Think like a writing tutor who knows the subject.

  • Is the argument clear? Does the reader know where this is going?
  • Are code examples sufficient? Do they run? Are they correct?
  • Is there a missing step in the explanation?
  • Does the structure flow? Would reordering help?
  • Is the opening hook strong enough?
  • Is the conclusion warm and useful?
  • Flag sections that feel rushed or underdeveloped
  • Flag sections that are too long or could be tighter
  • Ask questions that make the writer think. "What happens if the reader doesn't know X?" or "This section assumes Y. Worth a one-liner?"
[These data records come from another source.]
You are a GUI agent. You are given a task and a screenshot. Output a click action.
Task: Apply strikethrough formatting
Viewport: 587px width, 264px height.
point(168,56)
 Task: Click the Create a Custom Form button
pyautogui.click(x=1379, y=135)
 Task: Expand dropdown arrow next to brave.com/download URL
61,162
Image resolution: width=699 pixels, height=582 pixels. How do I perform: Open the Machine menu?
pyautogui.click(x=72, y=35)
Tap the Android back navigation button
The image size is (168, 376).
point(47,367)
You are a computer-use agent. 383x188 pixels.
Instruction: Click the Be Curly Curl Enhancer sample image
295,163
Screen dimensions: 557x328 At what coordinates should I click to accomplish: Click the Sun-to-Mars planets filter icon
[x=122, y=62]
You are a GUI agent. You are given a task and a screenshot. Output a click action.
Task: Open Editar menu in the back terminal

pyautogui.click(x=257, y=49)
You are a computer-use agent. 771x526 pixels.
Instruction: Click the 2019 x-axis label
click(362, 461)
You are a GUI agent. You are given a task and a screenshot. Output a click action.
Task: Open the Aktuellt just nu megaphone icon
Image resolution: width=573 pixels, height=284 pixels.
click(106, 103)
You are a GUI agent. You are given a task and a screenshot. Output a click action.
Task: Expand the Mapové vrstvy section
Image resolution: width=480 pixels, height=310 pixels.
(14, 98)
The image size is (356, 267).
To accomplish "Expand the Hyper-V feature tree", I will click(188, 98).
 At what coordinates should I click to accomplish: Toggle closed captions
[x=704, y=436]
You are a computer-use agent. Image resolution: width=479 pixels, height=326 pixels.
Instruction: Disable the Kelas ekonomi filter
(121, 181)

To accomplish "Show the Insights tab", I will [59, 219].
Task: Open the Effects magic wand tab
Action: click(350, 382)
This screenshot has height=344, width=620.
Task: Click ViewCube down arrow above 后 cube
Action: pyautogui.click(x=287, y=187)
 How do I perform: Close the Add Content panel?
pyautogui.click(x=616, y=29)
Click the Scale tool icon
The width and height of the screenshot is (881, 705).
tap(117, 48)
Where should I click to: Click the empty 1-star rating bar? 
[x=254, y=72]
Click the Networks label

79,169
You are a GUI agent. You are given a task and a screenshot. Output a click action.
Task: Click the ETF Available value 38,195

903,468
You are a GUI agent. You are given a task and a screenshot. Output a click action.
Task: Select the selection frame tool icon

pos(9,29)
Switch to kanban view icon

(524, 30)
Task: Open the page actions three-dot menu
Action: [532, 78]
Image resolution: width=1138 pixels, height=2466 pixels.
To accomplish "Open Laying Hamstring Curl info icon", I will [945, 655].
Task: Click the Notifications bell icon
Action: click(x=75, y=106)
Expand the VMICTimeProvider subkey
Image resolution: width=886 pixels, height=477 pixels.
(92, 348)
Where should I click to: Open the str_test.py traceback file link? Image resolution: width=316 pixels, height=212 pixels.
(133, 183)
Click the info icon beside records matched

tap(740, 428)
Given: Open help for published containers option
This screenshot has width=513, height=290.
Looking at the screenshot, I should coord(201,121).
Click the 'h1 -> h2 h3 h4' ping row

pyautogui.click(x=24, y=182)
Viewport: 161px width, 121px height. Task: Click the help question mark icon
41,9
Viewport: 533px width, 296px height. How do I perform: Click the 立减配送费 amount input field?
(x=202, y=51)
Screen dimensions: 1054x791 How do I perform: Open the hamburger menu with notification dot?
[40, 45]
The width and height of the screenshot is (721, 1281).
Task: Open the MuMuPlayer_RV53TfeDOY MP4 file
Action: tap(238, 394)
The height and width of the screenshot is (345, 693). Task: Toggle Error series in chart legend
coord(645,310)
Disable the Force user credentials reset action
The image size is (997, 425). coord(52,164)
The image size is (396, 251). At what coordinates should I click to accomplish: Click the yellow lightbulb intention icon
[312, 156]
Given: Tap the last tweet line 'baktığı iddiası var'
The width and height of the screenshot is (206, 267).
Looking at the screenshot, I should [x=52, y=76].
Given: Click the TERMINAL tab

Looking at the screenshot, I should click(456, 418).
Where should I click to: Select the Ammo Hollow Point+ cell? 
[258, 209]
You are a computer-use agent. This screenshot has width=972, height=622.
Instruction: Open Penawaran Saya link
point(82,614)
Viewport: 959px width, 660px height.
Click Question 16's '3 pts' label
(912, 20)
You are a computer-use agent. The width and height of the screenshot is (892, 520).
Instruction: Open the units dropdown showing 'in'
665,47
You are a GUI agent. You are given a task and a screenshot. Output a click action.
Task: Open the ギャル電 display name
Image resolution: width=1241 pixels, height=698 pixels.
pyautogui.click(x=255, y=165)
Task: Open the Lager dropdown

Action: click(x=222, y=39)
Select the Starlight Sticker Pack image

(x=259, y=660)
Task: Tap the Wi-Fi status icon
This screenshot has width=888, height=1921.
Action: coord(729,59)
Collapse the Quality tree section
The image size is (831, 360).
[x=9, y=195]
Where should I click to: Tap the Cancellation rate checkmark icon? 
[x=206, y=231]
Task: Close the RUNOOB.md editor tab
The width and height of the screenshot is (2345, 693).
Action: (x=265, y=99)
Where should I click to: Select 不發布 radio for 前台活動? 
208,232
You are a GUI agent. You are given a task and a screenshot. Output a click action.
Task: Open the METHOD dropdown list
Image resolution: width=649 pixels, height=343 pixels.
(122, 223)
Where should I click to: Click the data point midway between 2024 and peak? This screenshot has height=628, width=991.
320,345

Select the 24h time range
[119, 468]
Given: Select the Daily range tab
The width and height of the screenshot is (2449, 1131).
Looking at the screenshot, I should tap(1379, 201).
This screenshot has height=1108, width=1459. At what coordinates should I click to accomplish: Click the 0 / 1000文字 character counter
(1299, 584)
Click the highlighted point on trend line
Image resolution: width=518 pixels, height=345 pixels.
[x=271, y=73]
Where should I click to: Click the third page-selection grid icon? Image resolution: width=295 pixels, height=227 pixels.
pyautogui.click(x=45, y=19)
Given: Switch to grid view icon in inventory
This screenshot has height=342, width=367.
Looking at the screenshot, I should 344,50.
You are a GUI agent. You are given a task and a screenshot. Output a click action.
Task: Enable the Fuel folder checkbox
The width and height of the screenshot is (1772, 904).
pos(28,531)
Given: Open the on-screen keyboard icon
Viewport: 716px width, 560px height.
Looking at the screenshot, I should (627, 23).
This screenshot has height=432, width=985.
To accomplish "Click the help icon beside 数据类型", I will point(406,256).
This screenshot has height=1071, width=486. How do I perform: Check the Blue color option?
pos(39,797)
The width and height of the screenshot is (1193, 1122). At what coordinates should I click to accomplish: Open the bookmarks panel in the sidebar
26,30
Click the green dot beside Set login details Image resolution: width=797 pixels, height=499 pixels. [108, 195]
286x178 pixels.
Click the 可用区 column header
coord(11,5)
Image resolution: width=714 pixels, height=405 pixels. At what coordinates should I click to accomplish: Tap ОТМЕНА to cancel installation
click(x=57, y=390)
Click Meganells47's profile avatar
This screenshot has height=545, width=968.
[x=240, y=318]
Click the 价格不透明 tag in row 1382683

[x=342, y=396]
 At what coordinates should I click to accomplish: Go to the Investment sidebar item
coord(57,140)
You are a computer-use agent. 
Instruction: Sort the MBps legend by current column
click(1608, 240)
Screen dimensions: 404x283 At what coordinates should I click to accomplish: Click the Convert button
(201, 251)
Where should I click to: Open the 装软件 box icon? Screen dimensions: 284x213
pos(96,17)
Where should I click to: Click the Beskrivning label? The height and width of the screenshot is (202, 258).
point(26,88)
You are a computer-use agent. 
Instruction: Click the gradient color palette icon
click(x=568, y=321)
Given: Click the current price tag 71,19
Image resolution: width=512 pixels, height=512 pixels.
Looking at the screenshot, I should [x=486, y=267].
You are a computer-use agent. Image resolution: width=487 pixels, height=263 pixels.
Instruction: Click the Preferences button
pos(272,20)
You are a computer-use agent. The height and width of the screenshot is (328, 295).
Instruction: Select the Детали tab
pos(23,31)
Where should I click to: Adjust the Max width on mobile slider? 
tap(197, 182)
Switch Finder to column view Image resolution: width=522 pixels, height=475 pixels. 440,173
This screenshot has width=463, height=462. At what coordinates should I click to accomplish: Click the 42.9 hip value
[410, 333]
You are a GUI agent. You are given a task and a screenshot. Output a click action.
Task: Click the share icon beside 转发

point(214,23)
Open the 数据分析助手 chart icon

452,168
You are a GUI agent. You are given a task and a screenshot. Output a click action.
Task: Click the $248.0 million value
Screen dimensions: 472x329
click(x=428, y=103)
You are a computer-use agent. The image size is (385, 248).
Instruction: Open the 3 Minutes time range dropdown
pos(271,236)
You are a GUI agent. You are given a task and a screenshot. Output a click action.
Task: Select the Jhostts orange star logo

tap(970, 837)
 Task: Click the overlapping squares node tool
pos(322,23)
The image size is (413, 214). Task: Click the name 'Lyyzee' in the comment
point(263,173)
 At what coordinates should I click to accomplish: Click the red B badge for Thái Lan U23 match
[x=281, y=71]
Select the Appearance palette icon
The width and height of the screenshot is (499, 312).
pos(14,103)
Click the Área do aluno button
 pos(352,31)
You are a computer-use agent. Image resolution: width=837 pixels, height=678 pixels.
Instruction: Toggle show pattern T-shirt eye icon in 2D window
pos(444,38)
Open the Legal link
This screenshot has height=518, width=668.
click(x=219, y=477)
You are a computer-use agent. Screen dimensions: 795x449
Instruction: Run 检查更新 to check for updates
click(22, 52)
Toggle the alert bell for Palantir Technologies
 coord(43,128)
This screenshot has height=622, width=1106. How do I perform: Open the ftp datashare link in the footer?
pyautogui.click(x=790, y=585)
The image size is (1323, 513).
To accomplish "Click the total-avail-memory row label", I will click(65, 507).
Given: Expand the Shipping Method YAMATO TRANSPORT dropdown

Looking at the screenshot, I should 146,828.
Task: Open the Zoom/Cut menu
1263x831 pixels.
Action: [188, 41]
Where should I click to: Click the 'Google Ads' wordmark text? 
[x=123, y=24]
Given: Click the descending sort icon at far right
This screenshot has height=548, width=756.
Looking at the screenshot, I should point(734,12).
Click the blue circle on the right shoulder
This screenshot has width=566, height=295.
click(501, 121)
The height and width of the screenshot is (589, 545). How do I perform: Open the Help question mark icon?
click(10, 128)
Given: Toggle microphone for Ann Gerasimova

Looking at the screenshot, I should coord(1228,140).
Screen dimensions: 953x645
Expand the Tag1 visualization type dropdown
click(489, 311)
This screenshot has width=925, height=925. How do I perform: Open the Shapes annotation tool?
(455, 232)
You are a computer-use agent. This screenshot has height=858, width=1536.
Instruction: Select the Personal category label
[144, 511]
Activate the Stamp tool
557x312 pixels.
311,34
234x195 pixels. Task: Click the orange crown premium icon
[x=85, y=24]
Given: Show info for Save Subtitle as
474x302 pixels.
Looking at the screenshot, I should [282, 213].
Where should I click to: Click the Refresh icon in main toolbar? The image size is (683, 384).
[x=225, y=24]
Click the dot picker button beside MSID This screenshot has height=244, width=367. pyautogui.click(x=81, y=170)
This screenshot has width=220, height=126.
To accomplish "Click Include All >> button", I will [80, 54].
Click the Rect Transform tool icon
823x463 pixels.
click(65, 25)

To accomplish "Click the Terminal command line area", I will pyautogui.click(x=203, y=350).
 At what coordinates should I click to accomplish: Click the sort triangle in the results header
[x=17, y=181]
If the article is solid, say: "Solid. Ship it."

Vault Integration

The user's second brain lives at ~/vault. Use qmd to search it (same as the /vault skill).

Before the first feedback round, re-index:

qmd update -c vault && qmd embed 2>/dev/null

Search the vault when:

  • The article references a topic the user has notes on
  • The user asks "what do I have on X"
  • You need context about the user's past writing or thinking on a topic
  • The user asks you to pull in material from their notes
qmd query -c vault "topic"      # Hybrid search (default)
qmd search -c vault "topic"     # BM25 keyword
qmd vsearch -c vault "topic"    # Vector semantic

Use qmd snippets directly. Only read full files when consolidating or when snippets are insufficient.

Web Search

Sometimes the user asks about facts, tools, libraries, or concepts you need to verify or augment. Use WebSearch to find current information. Use this when:

  • The article makes a technical claim you want to verify
  • The user asks "is this correct?" about something outside your knowledge
  • You need to provide context or references the user can cite
  • The article references a tool/library and you want to check current status

Handling User Requests

When the user types in the chat while the watcher is running:

  • "write this" / "escreve isso": Write the requested section in the user's voice. Match tone from their published posts. No AI tells.
  • "check my vault for X": Search vault with qmd, report what's relevant.
  • "is X correct?": Verify via vault or web search, report back.
  • "what's missing?": Deeper structural review. What gaps exist in the argument?
  • "ship it" / "manda": Final review. Grammar pass + structure pass. If clean, confirm.
  • Any other question: Answer concisely. Use vault or web if needed.

Starting a Session

When the skill is invoked:

  1. Parse the path from the user's input
  2. Verify the path exists
  3. Re-index vault: qmd update -c vault && qmd embed 2>/dev/null
  4. Read the file (or first .md in the folder)
  5. Detect language (PT-BR or EN)
  6. Give initial assessment: what the article is about, current length, structure overview, language detected
  7. Start the watch loop

Monitor Tool

Use the Monitor tool with fswatch to stream file change events. When a change is detected, read the file, diff, and provide feedback. Then resume monitoring.

Alternatively, use Bash with fswatch -1 in a loop pattern:

fswatch -1 "path"   # blocks until change, then exits

After each fswatch exit, read the file, diff, give feedback, then run fswatch again.